Pixel coordinate grounding data

- - - -

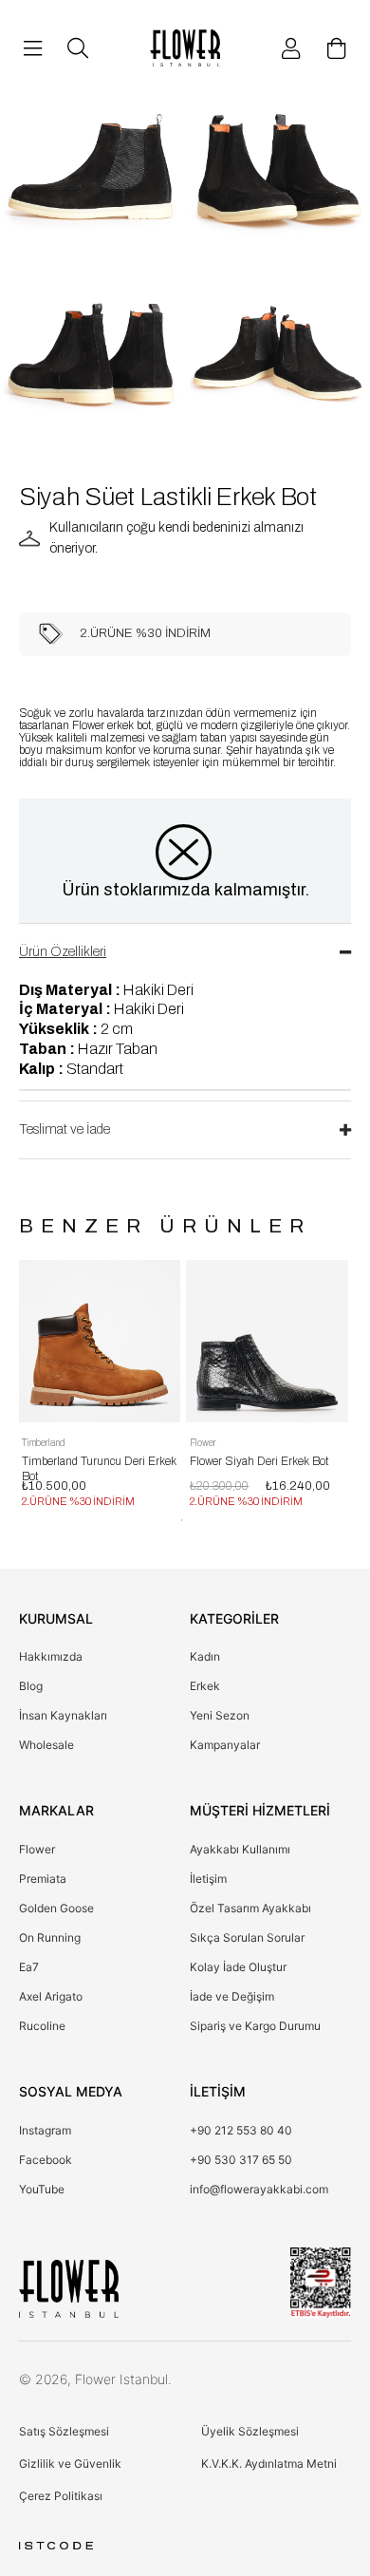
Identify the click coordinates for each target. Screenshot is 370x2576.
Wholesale (46, 1745)
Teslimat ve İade (64, 1129)
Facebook (45, 2160)
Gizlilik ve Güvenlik (70, 2463)
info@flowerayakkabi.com (259, 2189)
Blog (31, 1686)
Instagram (45, 2130)
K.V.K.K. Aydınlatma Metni (269, 2463)
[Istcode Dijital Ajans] (56, 2545)
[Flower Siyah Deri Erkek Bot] (267, 1341)
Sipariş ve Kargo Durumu (255, 2026)
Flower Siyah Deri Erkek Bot (259, 1461)
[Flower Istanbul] (69, 2289)
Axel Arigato (51, 1996)
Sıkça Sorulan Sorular (247, 1937)
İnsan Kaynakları (63, 1715)
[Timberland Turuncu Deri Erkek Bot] (99, 1341)
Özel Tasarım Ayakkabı (250, 1908)
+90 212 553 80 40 (241, 2130)
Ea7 (29, 1967)
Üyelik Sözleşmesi (250, 2431)
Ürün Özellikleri (62, 952)
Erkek (205, 1686)
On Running (50, 1937)
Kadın (205, 1656)
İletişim (208, 1878)
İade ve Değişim (232, 1996)
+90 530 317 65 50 (241, 2160)
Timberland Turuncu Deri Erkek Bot (99, 1464)
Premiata (42, 1878)
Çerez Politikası (60, 2496)
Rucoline (42, 2026)
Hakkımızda (51, 1656)
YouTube (42, 2189)
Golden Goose (56, 1908)
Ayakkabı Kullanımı (240, 1849)
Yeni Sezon (220, 1715)
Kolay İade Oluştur (238, 1967)
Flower (37, 1849)
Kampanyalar (225, 1745)
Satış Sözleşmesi (64, 2431)
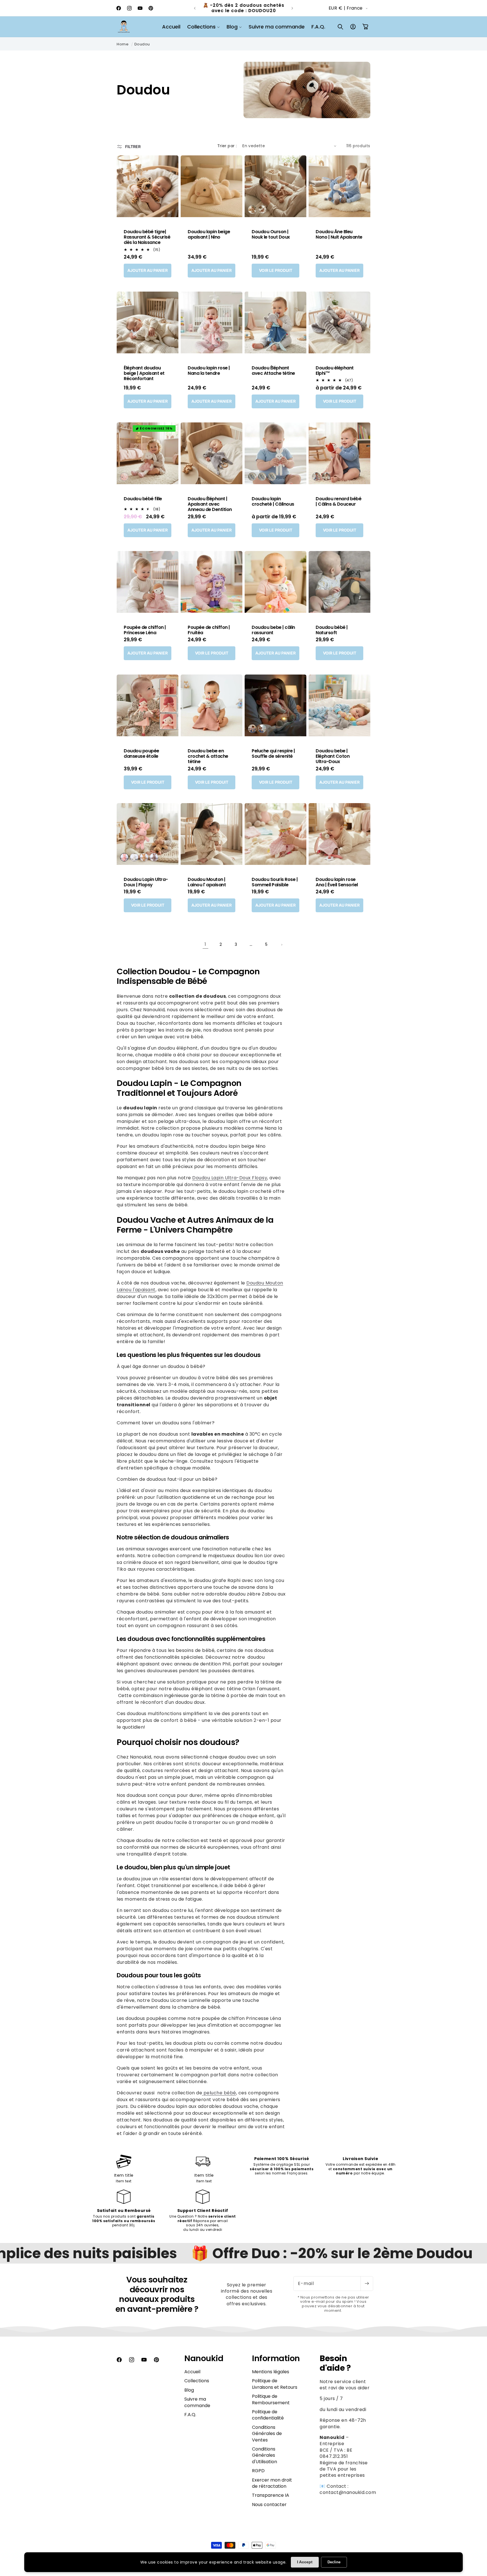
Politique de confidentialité (268, 2414)
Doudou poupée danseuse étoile (141, 753)
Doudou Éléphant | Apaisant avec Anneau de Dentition (210, 504)
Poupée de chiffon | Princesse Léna (145, 630)
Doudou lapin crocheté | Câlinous (273, 501)
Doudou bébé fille (143, 498)
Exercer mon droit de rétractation (272, 2483)
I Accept (305, 2562)
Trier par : (227, 146)
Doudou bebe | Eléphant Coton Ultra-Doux (332, 756)
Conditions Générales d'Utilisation (264, 2455)
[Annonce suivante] (292, 8)
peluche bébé (219, 2093)
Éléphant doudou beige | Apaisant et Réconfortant (144, 373)
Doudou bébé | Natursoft (332, 630)
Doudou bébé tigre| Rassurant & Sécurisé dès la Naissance (147, 237)
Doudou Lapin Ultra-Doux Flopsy (229, 1177)
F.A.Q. (190, 2414)
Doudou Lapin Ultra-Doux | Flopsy (146, 882)
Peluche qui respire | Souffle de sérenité (273, 753)
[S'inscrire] (366, 2283)
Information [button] (276, 2358)
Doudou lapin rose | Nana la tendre (209, 370)
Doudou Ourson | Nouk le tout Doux (271, 234)
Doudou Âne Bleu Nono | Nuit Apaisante (339, 234)
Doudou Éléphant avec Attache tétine (273, 370)
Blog (189, 2390)
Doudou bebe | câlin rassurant (273, 630)
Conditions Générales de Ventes (267, 2433)
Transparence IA (270, 2495)
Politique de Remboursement (271, 2399)
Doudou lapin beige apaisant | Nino (209, 234)
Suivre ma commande (197, 2402)
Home (123, 44)
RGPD (258, 2470)
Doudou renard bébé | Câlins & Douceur (338, 501)
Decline (333, 2562)
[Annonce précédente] (195, 8)
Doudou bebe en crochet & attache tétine (208, 756)
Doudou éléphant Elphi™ (335, 370)
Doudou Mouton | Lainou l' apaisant (207, 882)
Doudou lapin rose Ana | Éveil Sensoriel (337, 882)
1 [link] (205, 944)
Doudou (142, 44)
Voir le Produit (275, 270)
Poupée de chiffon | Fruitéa (209, 630)
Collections (196, 2381)
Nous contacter (269, 2504)
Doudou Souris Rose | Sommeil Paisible (275, 882)
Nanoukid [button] (203, 2358)
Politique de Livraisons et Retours (274, 2384)
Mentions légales (270, 2372)
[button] (203, 26)
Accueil (192, 2372)
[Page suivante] (281, 944)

- - - -

• _Exercise details_
Output consists of exactly the lines from the one containing "Doudou (142, 44)" to the end of the records above, retyped without change and with nothing extra.

• _Output_
Doudou (142, 44)
Voir le Produit (275, 270)
Poupée de chiffon | Fruitéa (209, 630)
Collections (196, 2381)
Nous contacter (269, 2504)
Doudou Souris Rose | Sommeil Paisible (275, 882)
Nanoukid [button] (203, 2358)
Politique de Livraisons et Retours (274, 2384)
Mentions légales (270, 2372)
[button] (203, 26)
Accueil (192, 2372)
[Page suivante] (281, 944)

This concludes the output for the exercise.